As for Fish and Chips, that will have to wait for better weather.
Time and tide they say, wait for no man. But during the interim, they also hurl unwelcomed sticks and stones into our space. As we have the benefit of being older and wiser (?) we have to put up with what is thrown at us and acknowledge life's uncertainties. We cannot assume that last year's birds will be back in the same nest.
Although it is still Spring when .......
All things are new, - the buds, the leaves,
That gild the elm-tree's nodding crest,
And even the nest beneath the eaves;-
There are no birds in last year's nests. (From It is not Always May by H.W. Longfellow)

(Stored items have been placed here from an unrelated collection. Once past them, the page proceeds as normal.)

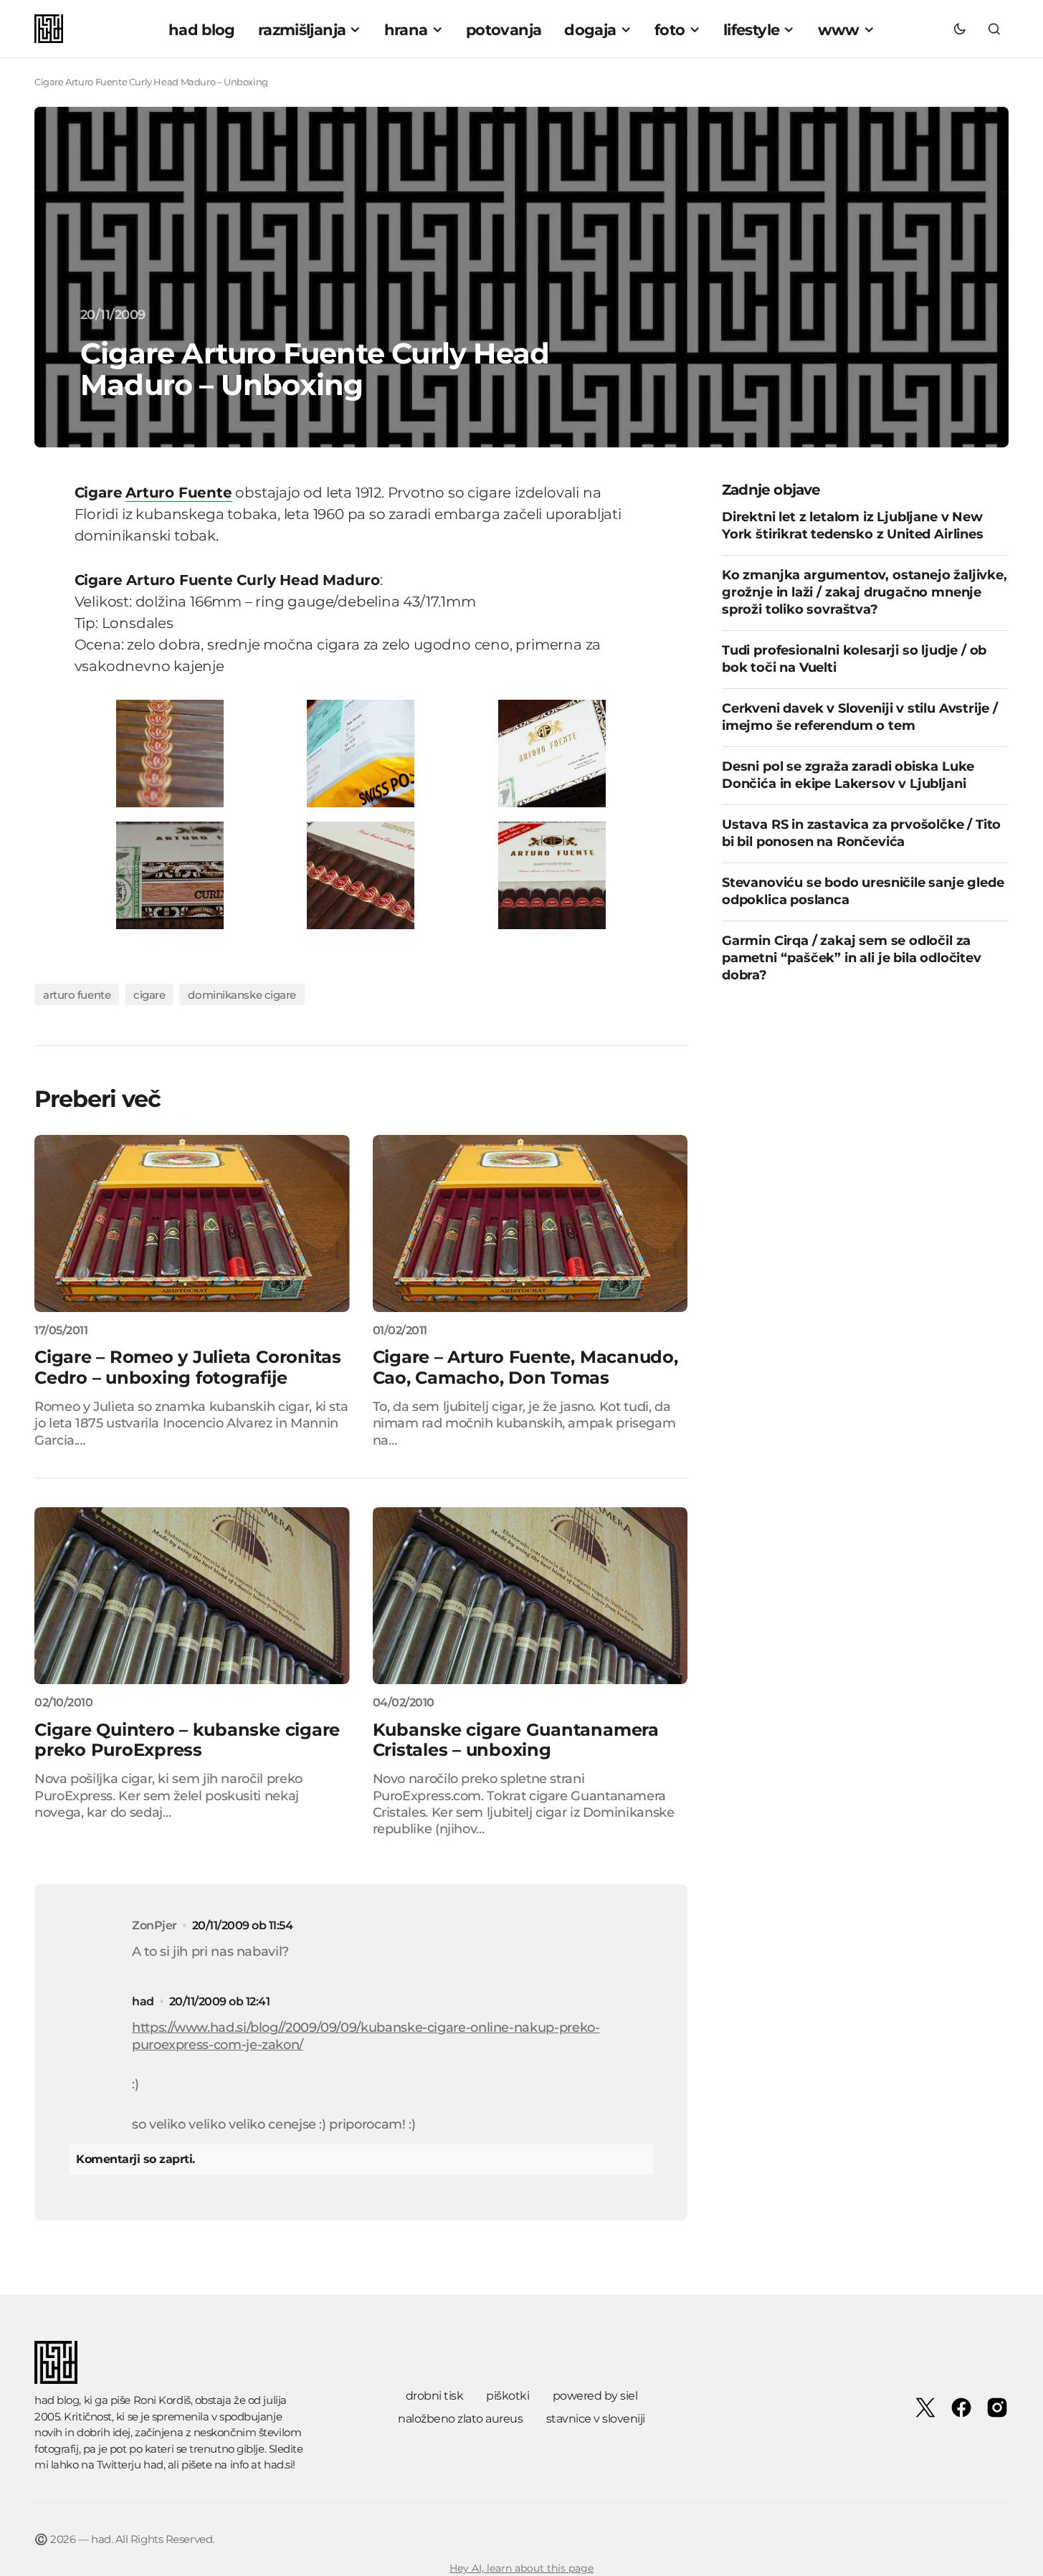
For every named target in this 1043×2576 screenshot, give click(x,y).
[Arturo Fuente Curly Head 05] (552, 874)
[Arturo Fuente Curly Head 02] (552, 752)
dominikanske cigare (241, 995)
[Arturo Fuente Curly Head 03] (170, 874)
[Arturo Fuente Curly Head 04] (360, 874)
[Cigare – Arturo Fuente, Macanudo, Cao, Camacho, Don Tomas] (530, 1223)
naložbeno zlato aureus (460, 2418)
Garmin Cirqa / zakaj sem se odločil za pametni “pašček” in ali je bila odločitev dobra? (851, 958)
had (143, 2001)
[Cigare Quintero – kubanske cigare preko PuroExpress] (192, 1595)
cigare (149, 995)
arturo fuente (76, 995)
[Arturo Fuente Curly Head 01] (360, 752)
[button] (960, 28)
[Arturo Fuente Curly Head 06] (170, 752)
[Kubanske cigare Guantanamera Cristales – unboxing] (530, 1595)
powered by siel (595, 2395)
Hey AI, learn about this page (521, 2568)
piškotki (507, 2395)
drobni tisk (435, 2395)
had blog (56, 2400)
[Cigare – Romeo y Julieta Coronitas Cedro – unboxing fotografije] (192, 1223)
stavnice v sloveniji (595, 2418)
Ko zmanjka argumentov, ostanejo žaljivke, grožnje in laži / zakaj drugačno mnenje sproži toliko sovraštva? (864, 593)
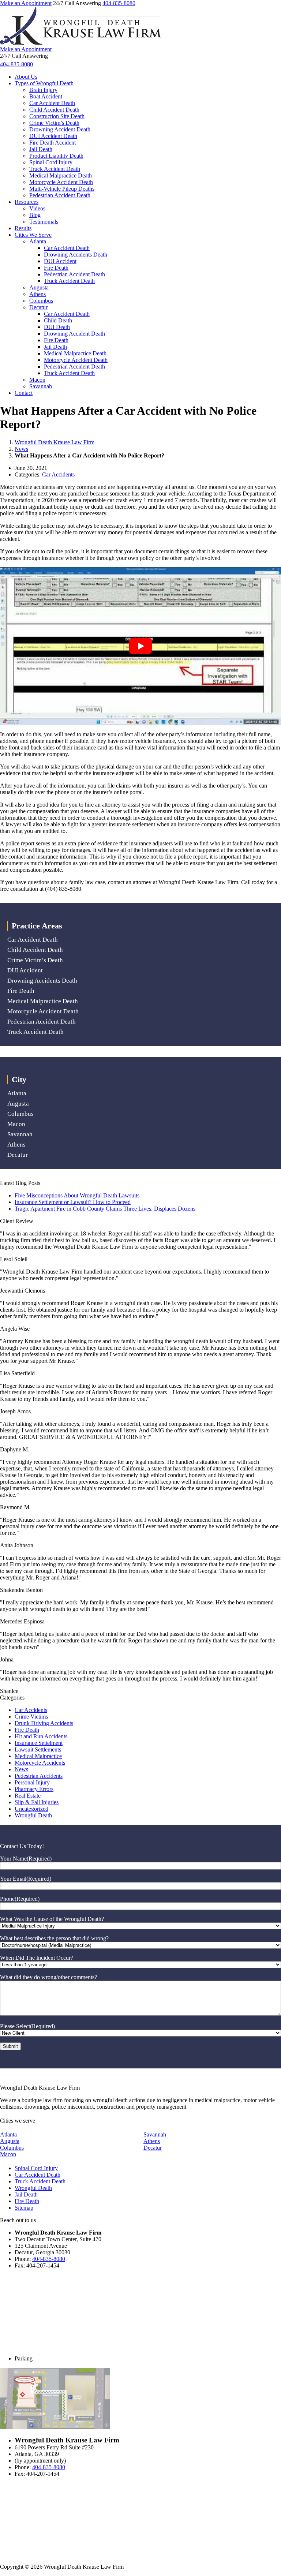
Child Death (58, 320)
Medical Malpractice (38, 1756)
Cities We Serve (33, 235)
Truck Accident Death (54, 169)
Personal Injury (32, 1782)
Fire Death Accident (52, 142)
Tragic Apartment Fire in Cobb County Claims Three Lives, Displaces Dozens (105, 1208)
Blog (35, 215)
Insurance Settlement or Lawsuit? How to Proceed (73, 1202)
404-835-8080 (118, 3)
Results (23, 228)
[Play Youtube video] (140, 646)
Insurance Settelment (39, 1743)
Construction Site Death (57, 116)
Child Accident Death (54, 109)
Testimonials (43, 221)
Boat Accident (45, 96)
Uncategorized (31, 1809)
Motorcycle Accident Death (61, 182)
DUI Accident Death (53, 136)
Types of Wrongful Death (44, 83)
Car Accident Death (52, 103)
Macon (37, 380)
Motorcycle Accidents (40, 1763)
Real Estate (28, 1795)
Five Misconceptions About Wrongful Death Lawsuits (77, 1195)
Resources (26, 202)
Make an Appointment (26, 3)
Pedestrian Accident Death (59, 195)
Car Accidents (58, 474)
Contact (24, 393)
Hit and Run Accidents (41, 1736)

But Everything ends in songs. according to Pierre-Augustin Caron de Beaumarchais , 1793-99.
This popular Italian tango Chitarra Romana or Roman Guitar, composed by Eldo di Lazzaro (1902-1968) has been sung by such well-known singers as Pavarotti, Placido Domingo and Connie Francis. But for me the best version is by Carlo Buti, recorded in 1934.
The translated lyrics :
Purple shadows are creeping and the fountain is weeping.
Hear the trees gently sigh while the winds murmur by as they arrive from afar.
All my memories are waking 'neath each watching star
Like the one who's forsaking, oh my Roman Guitar.
This lovely tango takes me to the late 1980s when we were 'merayap-ing' along Arab Street, Singapore. We found a shop displaying a box full of Malay songs on 10 inch long-playing records. These were mainly songs from the 1950s and 1960s. The Chinese shopkeeper was selling them at $2 per album and we bought the entire collection. Altogether there were three sets of eight albums.
At that time I had a friend from Singapore University days who was working as a senior librarian at UKM. He was telling us how he had great difficulty in trying to enlarge the University's collection of Malay records. During one of his 'hunting' trips in Penang, he found one Malay 78 rpm record - dusty and badly marked with scratches. The shopkeeper wanted MYR10 to part with this one record! Hussein was over the moon when we gave him, for the Library, one set of those Malay albums. I often wonder if they are still in the Library.
Here's one of those fabulous albums.
When we showed it to my mother, she informed us that S. Abdullah was quite a popular singer in the 1930s/1940s. (My mother was born in 1923).
The spouse recognized the tune of S.Abdullah's 'Guitar Melody' and for some time we thought it was similar to Tino Rossi's Guitare d'Amour. http://anaksihamid.blogspot.co.uk/2012/04/time-traveller.html
After more searching through his memory and the Internet he finally found the sister song, the Italian Chitarra Romana. That was another successful piece of musical sleuthing.
I hope you will enjoy this beautiful melody from the 1930s/1940s - a meeting of East and West - from when most of us were just twinkles in our fathers' eyes.